Lynett Henderson-Metzger
Clinical Assistant Professor
PsyD, University of Denver, 2003
J.D., University of Denver, 1997
Area of Specialization
Forensic psychology, social justice, domestic violence, attachment, systems theory, student training issues and self care; developmental differences; integration between law and psychology.
Publication Areas
Intimate violence and gender; race and congressional redistricting
Michael Karson
Ph.D. University of Michigan, 1978
J.D. Western New England College, 2000
I received my Ph.D. in clinical psychology from the University of Michigan in 1978 and practiced psychology for 25 years before entering academia. While I was in full-time practice, I tried to do as many different things as possible. I conducted psychotherapies privately and also in a community clinic, doing short-term cognitive and systems work with individuals and couples, and open-ended psychoanalytic therapy with adults. Since I am at bottom a behaviorist, I have tried to integrate different theoretical approaches into a cohesive, if idiosyncratic, blend. I also have an industrial practice, largely through a computer program I co-authored that interprets the 16PF to help organizations decide whom to hire or promote. (I have also co-authored a program that interprets the 16PF for clinicians.) My efforts at theory integration are represented by various chapters in my books. My work with the 16PF led to my writing, with 2 co-authors, 16PF Interpretation in Clinical Practice , which has also been published in Spanish, German, and Croatian.
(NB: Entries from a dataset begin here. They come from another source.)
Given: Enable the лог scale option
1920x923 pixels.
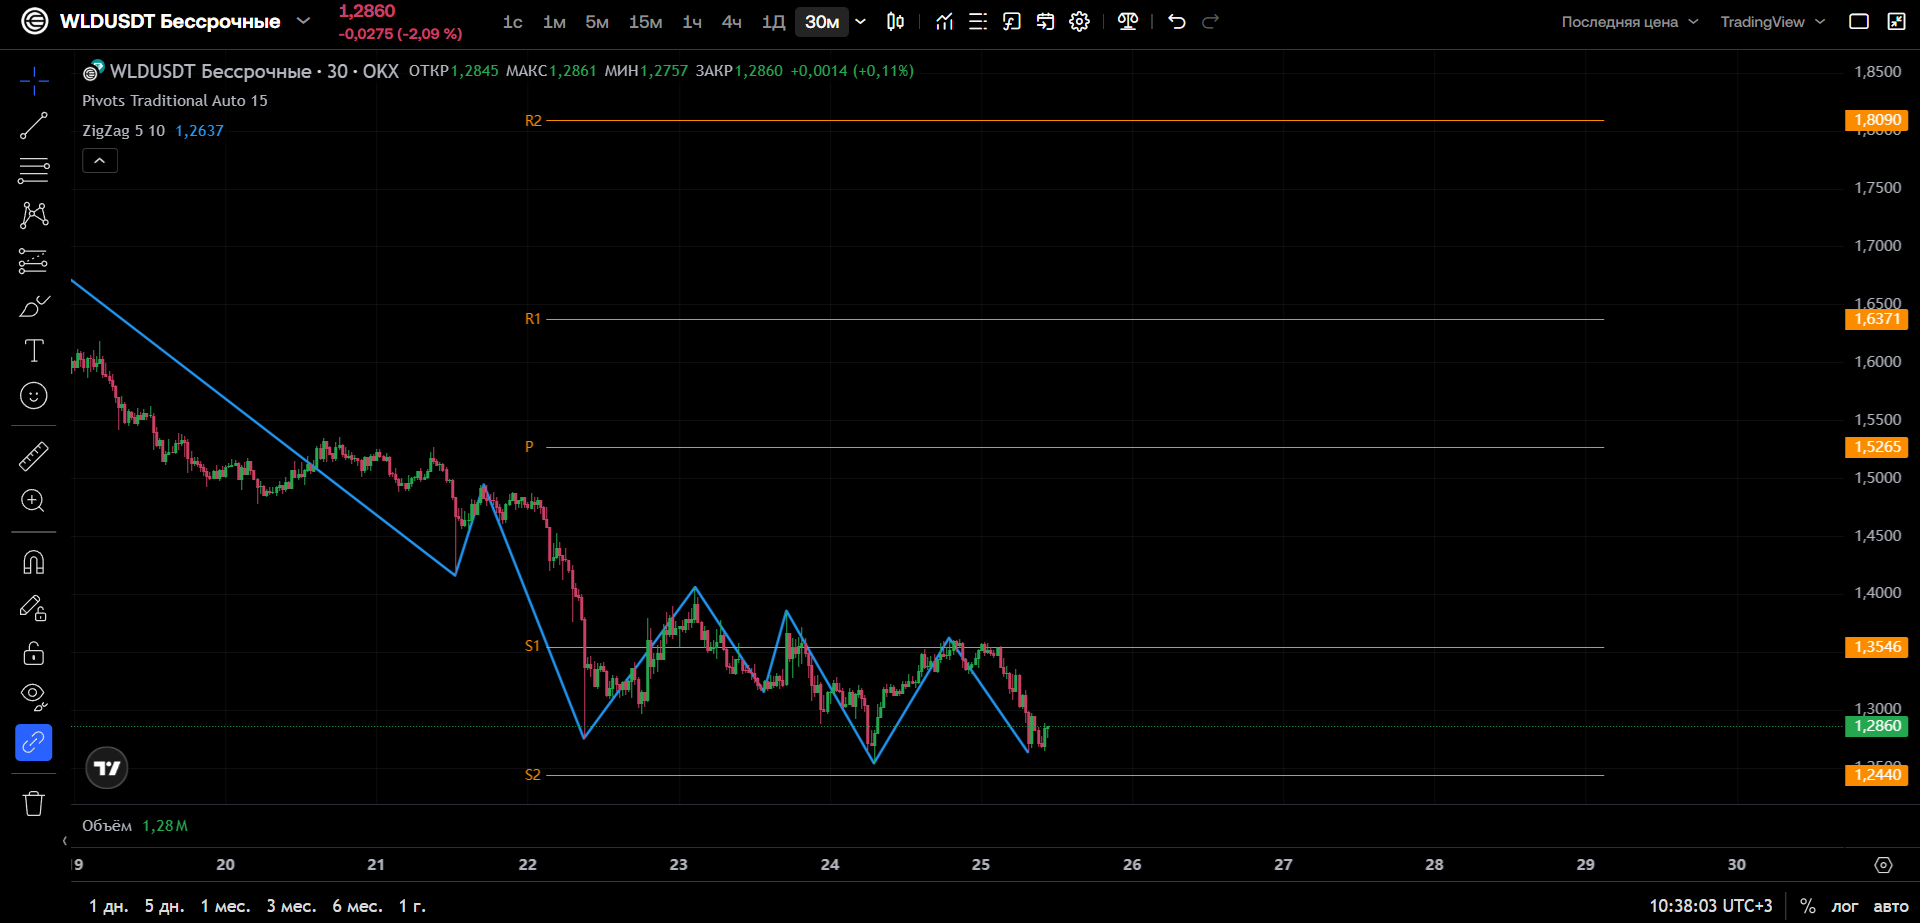Looking at the screenshot, I should pos(1845,906).
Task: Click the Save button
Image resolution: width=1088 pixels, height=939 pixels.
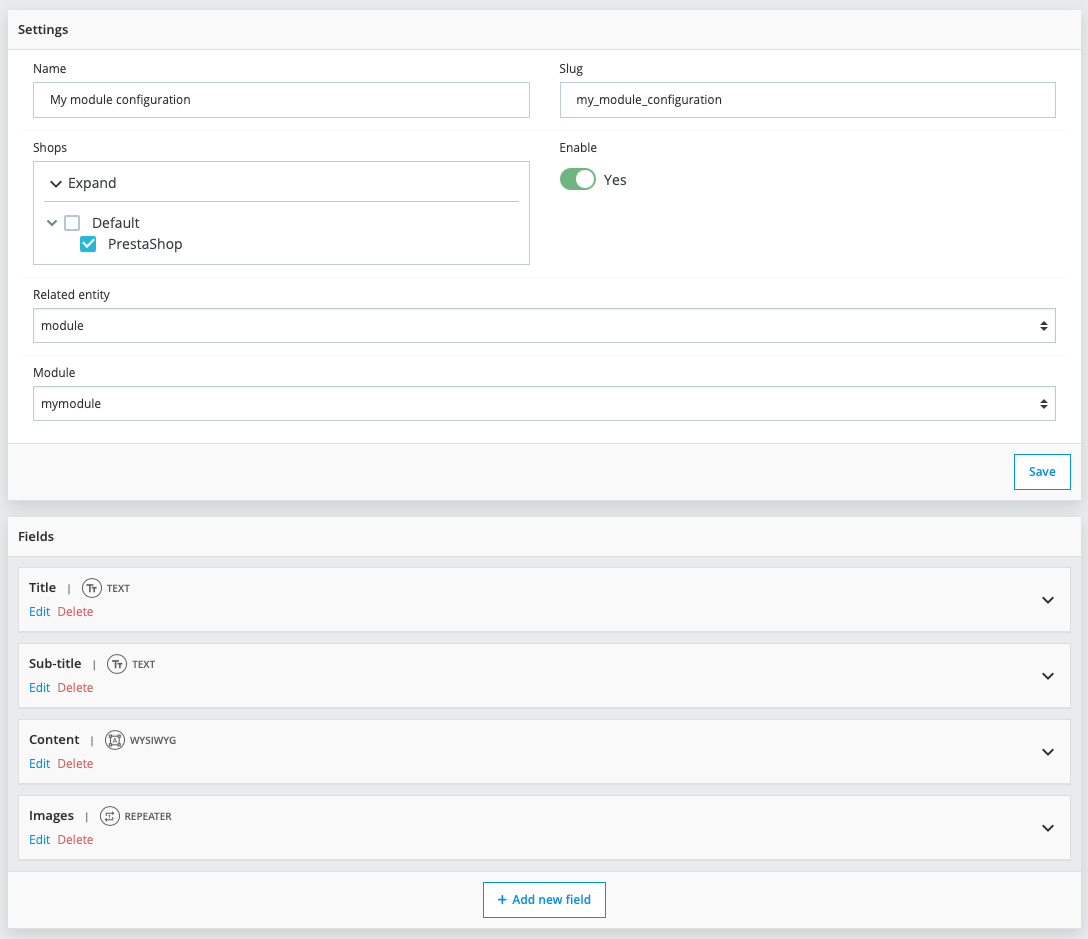Action: pyautogui.click(x=1042, y=472)
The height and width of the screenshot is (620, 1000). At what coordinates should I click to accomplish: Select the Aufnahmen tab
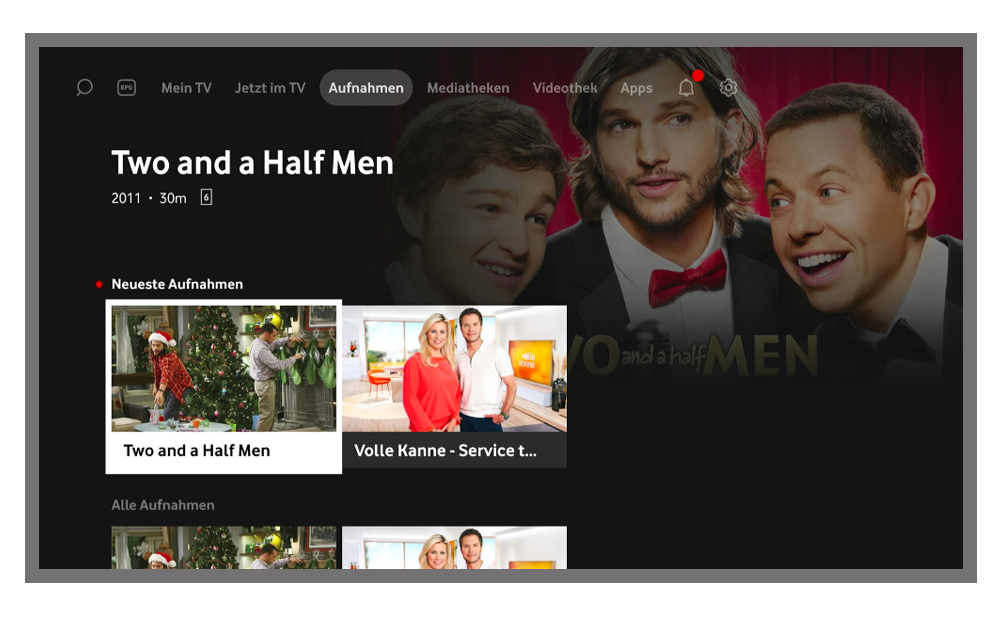tap(366, 88)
I worked in the child welfare system for two decades, consulting on 10,000 cases and individually evaluating 800 children and 1000 parents. This work led to my writing Patterns of Child Abuse: How Dysfunctional Transactions are Replicated in Individuals, Families, and the Child Welfare System . Currently, I consult with Colorado's child welfare agency and with various counties from time to time. While in practice, I would testify in termination and custody trials fairly regularly. I thought the courtroom was so interesting that I went to law school in midlife. I was admitted to the bar in Massachusetts, but I have never practiced law except to consult with attorneys about examining and cross-examining mental health witnesses.
Teaching graduate students my approach to early memories led to my writing Using Early Memories in Psychotherapy: Roadmaps to Presenting Problems and Treatment Impasses . I describe a step by step method for interpreting memories, which I see as indicating a pattern or schema for understanding the world, a pattern that is often outmoded in some manner that can produce idiosyncratic expectations and psychological symptoms. I advocate using the patient's vocabulary and imagery in therapy, rather than those of some theorist.
Currently, I am exceedingly interested in the way privilege, power and gender dynamics, and categorical approaches to people constrain the vitality of the therapeutic relationship and hinder the discovery of the client and the client's world. I think that for a long time, theater professionals have struggled with the same problems therapists encounter in the effort to create a lively space, to facilitate meaningful human narratives, and to engage and change people, so I wonder what we can learn from them. This has led to my current project, Deadly Therapy: How Rules, Expectations, and Categories Stifle Creativity and How Performance Theory Can Help .
My integrative approach to theory has found a happy home at DU. My colleagues are genuinely interested in psychology and I find that our approach to multiculturalism and individual differences is itself multicultural, so that we don't all have to agree. I think it's exciting for students to hear so many different points of view. I believe it is important for students to be multilingual (in the sense of knowing different theories), so they can select a theory to fit the situation at hand.